See gihub help and perils of rebasing.
Note this quote from the second link in particular:
Do not rebase commits that you have pushed to a public repository.
If you follow that guideline, you’ll be fine. If you don’t, people will hate you, and you’ll be scorned by friends and family.
The short definition of non-portable is, if it is not documented in a man page, it is not portable; if you have to hunt around for a manifest constant, it is not portable.
The long answer is that POSIX.1 is great and common unix (once called spec 1170) is fine.
As an example, the second parameter of setsockopt()
(the level of the option to be set) can only
be specified portably as SOL_SOCKET
; all other values should be obtained from getprotobyname()
;
there are no other portable manifest constants.
(Sure, Linux has SOL_TCP
, but others do not.)
So where do you find out what is portable and what is not?
The standard that Hercules developers are encouraged to adhere to is the Single UNIX Specification published by the Open Group.

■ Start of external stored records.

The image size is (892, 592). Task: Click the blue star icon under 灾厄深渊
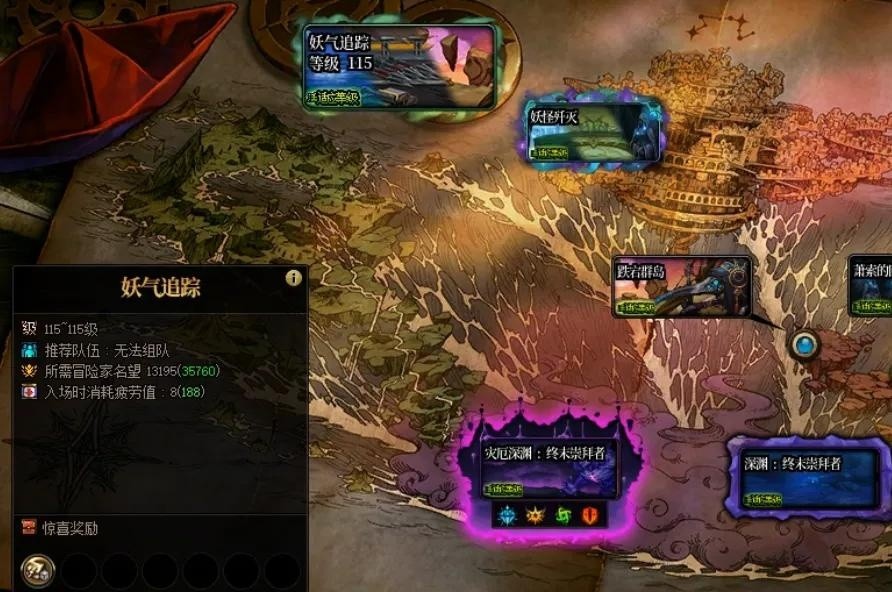[508, 515]
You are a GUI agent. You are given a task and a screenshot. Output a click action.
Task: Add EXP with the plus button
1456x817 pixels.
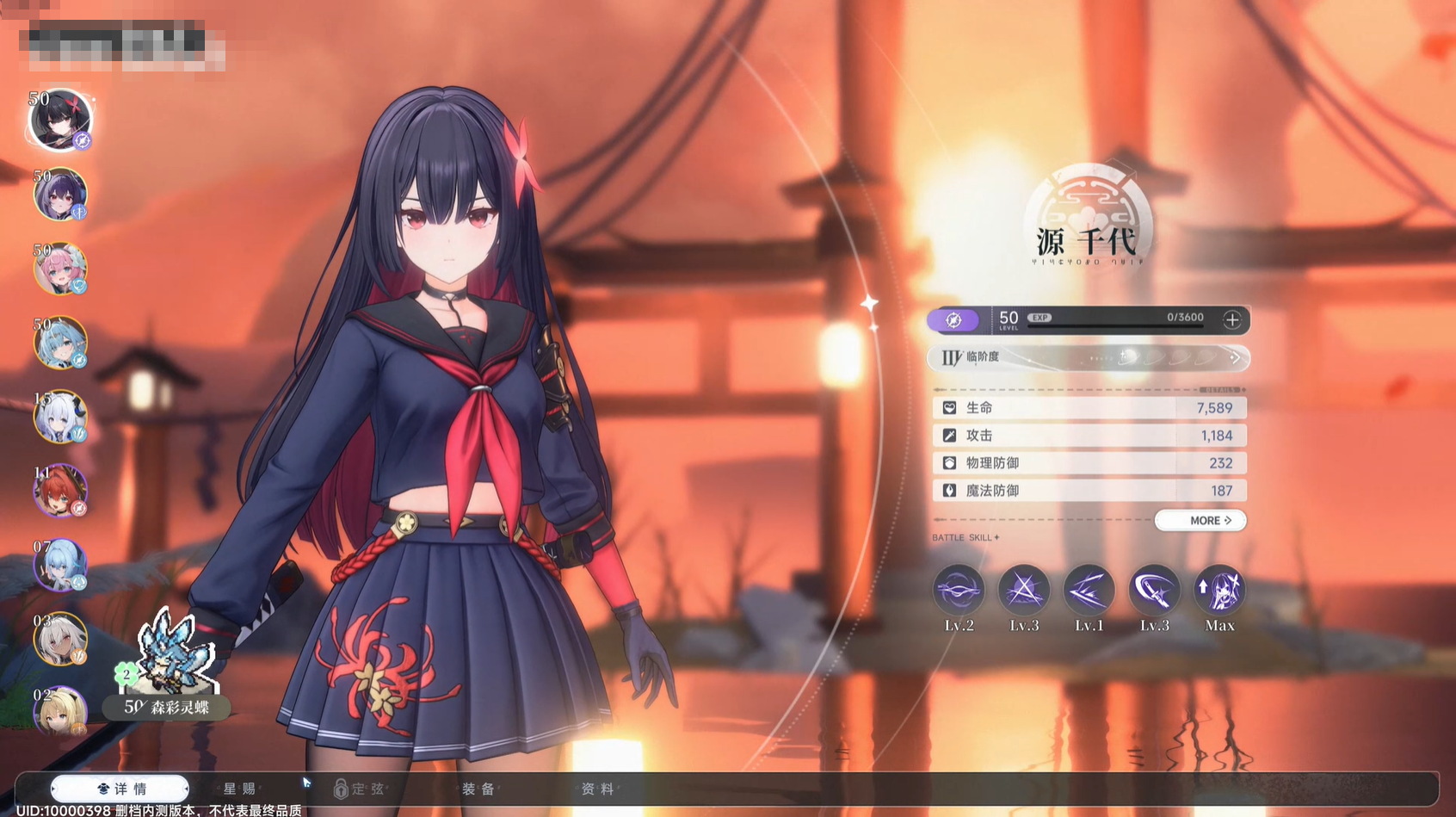coord(1231,320)
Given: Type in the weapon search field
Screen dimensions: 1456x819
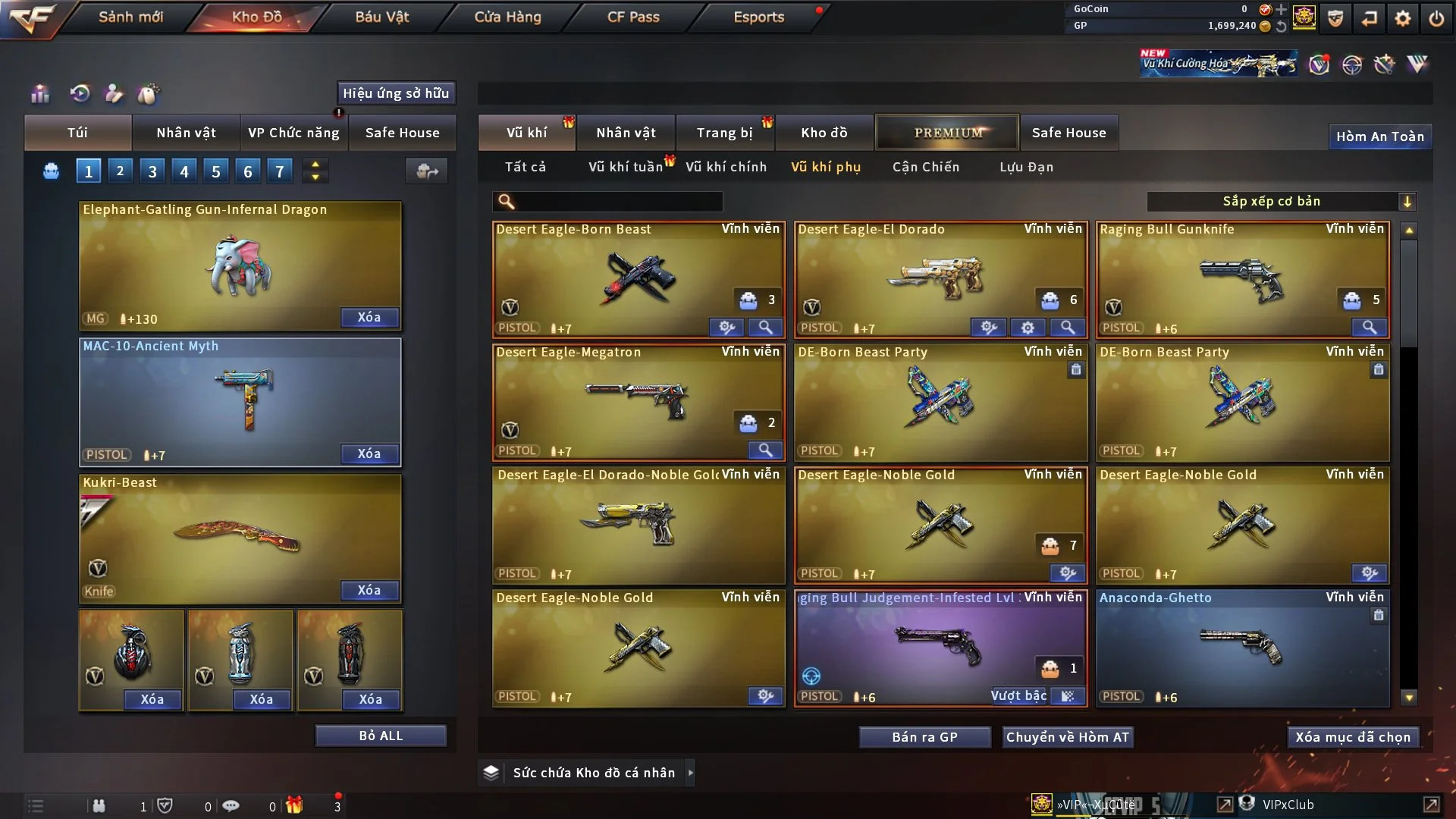Looking at the screenshot, I should (618, 202).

A personal use copy can be downloaded from: http://pubs.opengroup.org/onlinepubs/9699919799/download/.
The FreeBSD and Linux man pages are also good at showing standards compliance, with Linux often being more informative.
Contrast these sections of setsockopt from FreeBSD 9.1:
HISTORY The getsockopt() and setsockopt() system calls appeared in 4.2BSD.
And Linux (Fedora 13):
CONFORMING TO SVr4, 4.4BSD (these system calls first appeared in 4.2BSD), POSIX.1-2001.
However, if you want the formal standard, you will have to stump up money as far as POSIX is concerned (IEEE or ISO). X/Open are more lenient. See the Single UNIX Specification.